In our 2009-2019 education report released last year, we reported that a greater proportion of children and young people in care had learning disabilities compared to the overall government school student population, notably in speech and language skills. As well, the proportion of children and young people in care with an intellectual disability was over eight and a half times, and the proportion with complex social/emotional/behavioural needs was nine times, higher than the overall government school student population.
At the time, Guardian for Children and Young People, Penny Wright noted there needed to be more, targeted and skilled support for children in care in schools, particularly those with a disability or complex social, emotional or behavioural needs (which most often eventuates from their trauma) – in order to improve their academic outcomes.

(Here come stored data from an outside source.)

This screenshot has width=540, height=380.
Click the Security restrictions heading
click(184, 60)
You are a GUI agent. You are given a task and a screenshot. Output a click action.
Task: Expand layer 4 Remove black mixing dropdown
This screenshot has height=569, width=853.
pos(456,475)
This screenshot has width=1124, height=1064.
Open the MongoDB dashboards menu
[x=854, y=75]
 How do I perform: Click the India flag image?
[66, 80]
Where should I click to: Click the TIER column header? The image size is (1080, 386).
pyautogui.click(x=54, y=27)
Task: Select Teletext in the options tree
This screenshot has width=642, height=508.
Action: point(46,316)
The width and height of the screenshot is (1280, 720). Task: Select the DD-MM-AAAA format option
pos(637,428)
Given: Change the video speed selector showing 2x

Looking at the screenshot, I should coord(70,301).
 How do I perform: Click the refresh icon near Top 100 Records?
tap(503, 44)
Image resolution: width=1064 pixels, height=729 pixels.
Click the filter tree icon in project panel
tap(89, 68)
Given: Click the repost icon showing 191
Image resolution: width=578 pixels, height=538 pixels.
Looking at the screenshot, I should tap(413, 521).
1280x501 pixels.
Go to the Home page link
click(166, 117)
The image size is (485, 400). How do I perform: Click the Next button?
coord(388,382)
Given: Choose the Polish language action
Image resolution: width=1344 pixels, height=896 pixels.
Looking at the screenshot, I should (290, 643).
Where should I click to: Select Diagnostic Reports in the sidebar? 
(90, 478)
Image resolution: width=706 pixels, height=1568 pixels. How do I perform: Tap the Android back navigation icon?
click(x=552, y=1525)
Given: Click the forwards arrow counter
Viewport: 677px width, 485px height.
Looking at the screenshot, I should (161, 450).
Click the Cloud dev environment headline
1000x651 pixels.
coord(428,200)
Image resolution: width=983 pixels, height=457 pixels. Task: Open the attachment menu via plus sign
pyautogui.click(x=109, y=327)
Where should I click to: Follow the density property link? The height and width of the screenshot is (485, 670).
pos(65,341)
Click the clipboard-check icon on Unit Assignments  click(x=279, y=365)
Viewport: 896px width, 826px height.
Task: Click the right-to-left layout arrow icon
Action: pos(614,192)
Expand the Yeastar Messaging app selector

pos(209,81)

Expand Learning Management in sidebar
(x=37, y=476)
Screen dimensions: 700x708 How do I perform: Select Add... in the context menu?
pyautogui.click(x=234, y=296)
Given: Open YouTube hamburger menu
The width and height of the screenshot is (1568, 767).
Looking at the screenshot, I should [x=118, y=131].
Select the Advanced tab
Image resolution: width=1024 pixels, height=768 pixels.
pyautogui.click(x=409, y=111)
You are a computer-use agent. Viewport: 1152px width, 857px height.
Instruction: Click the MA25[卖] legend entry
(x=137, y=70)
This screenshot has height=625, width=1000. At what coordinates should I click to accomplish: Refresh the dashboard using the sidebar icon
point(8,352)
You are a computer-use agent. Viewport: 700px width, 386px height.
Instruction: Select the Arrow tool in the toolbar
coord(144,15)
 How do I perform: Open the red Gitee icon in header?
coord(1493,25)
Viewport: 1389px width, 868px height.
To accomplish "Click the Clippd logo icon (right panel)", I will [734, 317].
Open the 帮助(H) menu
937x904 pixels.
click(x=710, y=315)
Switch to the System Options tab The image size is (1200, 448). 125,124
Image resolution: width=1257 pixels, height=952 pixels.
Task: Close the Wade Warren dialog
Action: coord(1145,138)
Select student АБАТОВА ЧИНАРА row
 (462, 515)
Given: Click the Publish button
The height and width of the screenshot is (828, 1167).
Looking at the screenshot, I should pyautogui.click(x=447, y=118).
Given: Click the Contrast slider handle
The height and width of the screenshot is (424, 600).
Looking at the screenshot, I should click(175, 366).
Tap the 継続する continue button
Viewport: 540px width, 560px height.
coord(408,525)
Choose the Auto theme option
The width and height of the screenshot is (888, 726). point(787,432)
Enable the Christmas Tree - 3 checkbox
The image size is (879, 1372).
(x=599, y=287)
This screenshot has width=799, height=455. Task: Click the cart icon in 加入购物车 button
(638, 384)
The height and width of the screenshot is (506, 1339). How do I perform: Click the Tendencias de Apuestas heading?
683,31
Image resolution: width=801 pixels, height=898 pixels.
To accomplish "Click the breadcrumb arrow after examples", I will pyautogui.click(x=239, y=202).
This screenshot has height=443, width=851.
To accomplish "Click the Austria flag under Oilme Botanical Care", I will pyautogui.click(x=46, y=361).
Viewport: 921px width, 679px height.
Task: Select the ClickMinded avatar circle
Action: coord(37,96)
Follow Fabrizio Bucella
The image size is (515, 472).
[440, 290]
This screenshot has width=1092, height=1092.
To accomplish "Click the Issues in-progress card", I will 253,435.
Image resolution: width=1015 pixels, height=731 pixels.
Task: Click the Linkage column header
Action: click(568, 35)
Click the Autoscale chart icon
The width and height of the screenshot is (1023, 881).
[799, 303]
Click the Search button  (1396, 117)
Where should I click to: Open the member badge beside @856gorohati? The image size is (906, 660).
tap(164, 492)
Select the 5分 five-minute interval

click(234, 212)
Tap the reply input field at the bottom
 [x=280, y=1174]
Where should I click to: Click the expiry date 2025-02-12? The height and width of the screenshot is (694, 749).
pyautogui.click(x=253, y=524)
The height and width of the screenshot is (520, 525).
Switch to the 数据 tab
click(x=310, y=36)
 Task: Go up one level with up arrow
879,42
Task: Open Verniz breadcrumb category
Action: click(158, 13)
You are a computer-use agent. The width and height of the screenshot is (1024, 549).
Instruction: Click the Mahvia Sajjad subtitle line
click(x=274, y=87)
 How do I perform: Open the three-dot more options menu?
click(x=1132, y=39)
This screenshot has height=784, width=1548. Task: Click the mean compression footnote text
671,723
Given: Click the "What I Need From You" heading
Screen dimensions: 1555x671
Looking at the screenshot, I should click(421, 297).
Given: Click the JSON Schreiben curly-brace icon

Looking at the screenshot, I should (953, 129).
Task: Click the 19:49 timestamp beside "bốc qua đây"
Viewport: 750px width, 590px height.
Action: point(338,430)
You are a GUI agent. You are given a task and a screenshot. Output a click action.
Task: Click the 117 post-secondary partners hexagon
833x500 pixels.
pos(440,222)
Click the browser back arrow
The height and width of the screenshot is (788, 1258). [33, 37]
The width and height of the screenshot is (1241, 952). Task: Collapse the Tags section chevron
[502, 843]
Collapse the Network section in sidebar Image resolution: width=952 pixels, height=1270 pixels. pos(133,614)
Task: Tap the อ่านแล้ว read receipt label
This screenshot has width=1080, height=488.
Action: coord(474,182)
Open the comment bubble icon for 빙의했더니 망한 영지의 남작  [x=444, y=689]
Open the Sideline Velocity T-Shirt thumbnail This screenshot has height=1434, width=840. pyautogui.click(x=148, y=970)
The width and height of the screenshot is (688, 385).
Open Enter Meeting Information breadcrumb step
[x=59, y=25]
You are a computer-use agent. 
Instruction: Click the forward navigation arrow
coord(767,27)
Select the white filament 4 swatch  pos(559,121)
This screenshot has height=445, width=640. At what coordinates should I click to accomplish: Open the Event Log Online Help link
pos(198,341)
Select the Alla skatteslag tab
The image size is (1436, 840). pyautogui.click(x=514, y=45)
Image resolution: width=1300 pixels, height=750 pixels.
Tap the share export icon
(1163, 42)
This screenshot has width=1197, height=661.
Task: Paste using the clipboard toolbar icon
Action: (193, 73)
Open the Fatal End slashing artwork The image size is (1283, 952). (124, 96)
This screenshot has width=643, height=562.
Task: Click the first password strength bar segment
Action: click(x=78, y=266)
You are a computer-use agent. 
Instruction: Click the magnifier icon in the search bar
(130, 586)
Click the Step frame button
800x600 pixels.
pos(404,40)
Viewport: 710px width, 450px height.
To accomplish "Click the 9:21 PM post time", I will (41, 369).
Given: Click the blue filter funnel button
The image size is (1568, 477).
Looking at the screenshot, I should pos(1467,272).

Some recent, welcome changes to IESP funding have meant an increase in funding to better support children in care while they are at school and when they are moving between stages of education.
So what are these changes to the IESP?
The changes include:
– A $64 million increase, over the past 2 years, to the funding to schools and preschools for children with disability and complex needs
– Pausing IESP reviews of existing funding for individual students for at least two years (including pre-approved decreases) to allow for the consideration of feedback that has been received about the IESP. This may enable the program to be further streamlined and practice guidance developed for schools on how best to use the funding, and funding will continue in the meantime
– New applications or applications to vary the funding (because the child’s needs have changed) will still continue
– Funding to preschools, primary and secondary schools when a child in care transitions/moves to their school, to support the child’s transition (if the child is not already receiving individualised IESP funding)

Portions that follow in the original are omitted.